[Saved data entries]
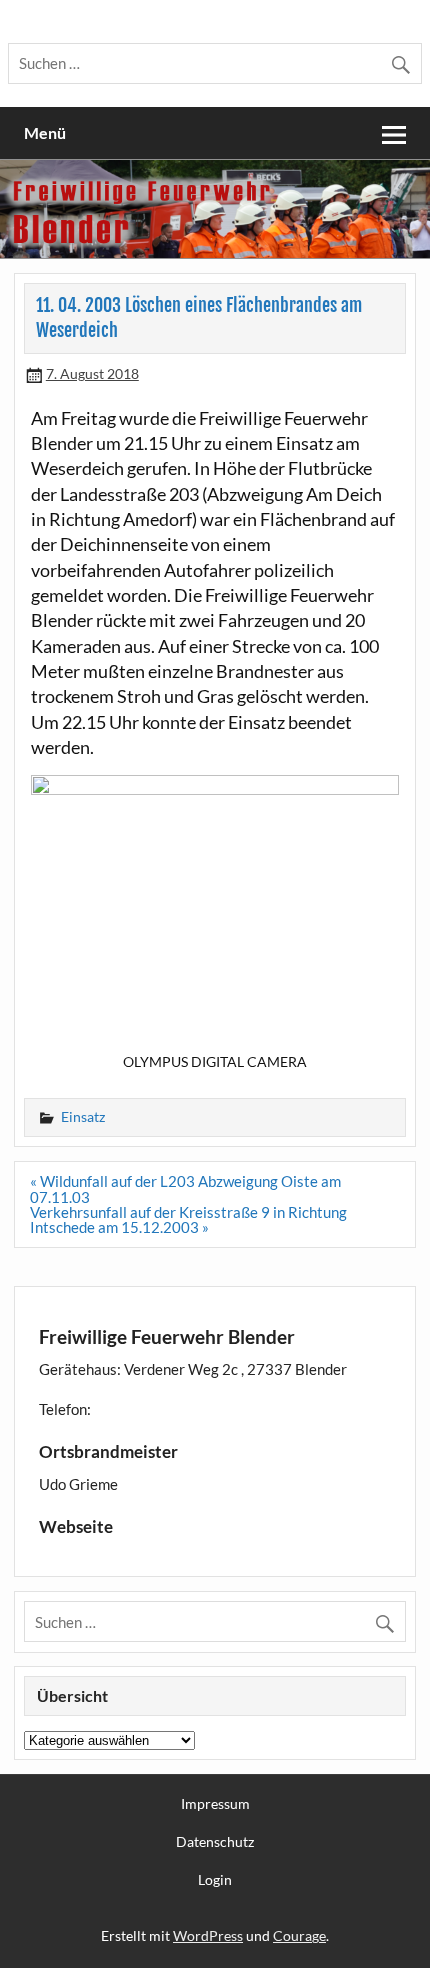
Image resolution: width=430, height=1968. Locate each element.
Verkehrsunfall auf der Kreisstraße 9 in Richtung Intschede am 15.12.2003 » (188, 1219)
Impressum (215, 1804)
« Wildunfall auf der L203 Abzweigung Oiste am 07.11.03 (185, 1188)
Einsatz (83, 1116)
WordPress (208, 1935)
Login (215, 1880)
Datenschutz (215, 1842)
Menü (45, 132)
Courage (299, 1935)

TO DO: Starting at the line that holds "Einsatz (83, 1116)", retype each line exactly through the end of the entries, both ends included.

RESPONSE TO THIS EXERCISE:
Einsatz (83, 1116)
WordPress (208, 1935)
Login (215, 1880)
Datenschutz (215, 1842)
Menü (45, 132)
Courage (299, 1935)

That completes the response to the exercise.